Marking the 100th anniversary of his birth on August 11, 1911, Tablet printed a thoughtful piece on pioneering preservation architect Giorgio Cavaglieri, written by Allan M. Jalon.

Giorgio Cavaglieri was born August 11, 1911; he would have been 100 tomorrow.

Jalon’s article takes a look back at man behind the adaptive re-use of two of the Village’s most iconic buildings, the Jefferson Market Library (formerly the Jefferson Market Courthouse) and the Joseph Papp Public Theater (formerly the Astor Library).

It’s hard to imagine New York without these two landmarks today, but were it not for the work and efforts of Cavaglieri and preservationists like Margot Gayle, endangered buildings such as these would have been lost forever — further casualties in the wake of the destruction of Penn Station in 1963 which galvanized New York’s preservation movement.

You can read the article HERE.

The Public Theater, formerly the Astor Library

Interestingly, the piece makes note of Cavaglieri’s northern Italian roots, and its influence on his architectural sensibilities.  Coincidentally or not, both the Jefferson Market Library/Courthouse and the Public Theater/Astor Library drew on styles rooted in northern Italy — the former strongly borrows from Venetian Gothic models, while the latter is influenced by the Rundbogenstil, which is rooted in Northern Italian Romanesque design.  You can read more about each in their respective designation reports, available in the Designation Reports section on GVSHP’s Resources page — the Public Theater/Astor Library HERE and the Jefferson Market Courthouse/Library HERE and HERE.
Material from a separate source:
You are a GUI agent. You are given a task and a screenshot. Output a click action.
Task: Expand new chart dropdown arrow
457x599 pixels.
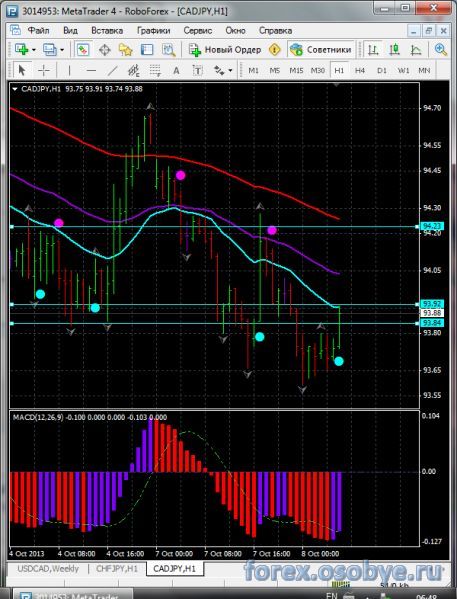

The article is timely not just because of the anniversary of Cavaglieri’s birth, but because both the Jefferson Market Library and Public Theater are undergoing major renovations now — both are enshrouded in scaffolding, but should re-emerge renewed soon.

The Jefferson Market Library (formerly the Jefferson Market Courthouse), or “The Jeff,” when only partly covered by scaffolding.